• _Exercise requirements_
Set the entries down once more, exactly as they are worded.

• _Given information_
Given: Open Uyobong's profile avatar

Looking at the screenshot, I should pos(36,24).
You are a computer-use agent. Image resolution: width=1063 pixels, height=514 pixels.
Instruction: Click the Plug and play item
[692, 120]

• _Answer space_
Given: Open Uyobong's profile avatar

Looking at the screenshot, I should pos(36,24).
You are a computer-use agent. Image resolution: width=1063 pixels, height=514 pixels.
Instruction: Click the Plug and play item
[692, 120]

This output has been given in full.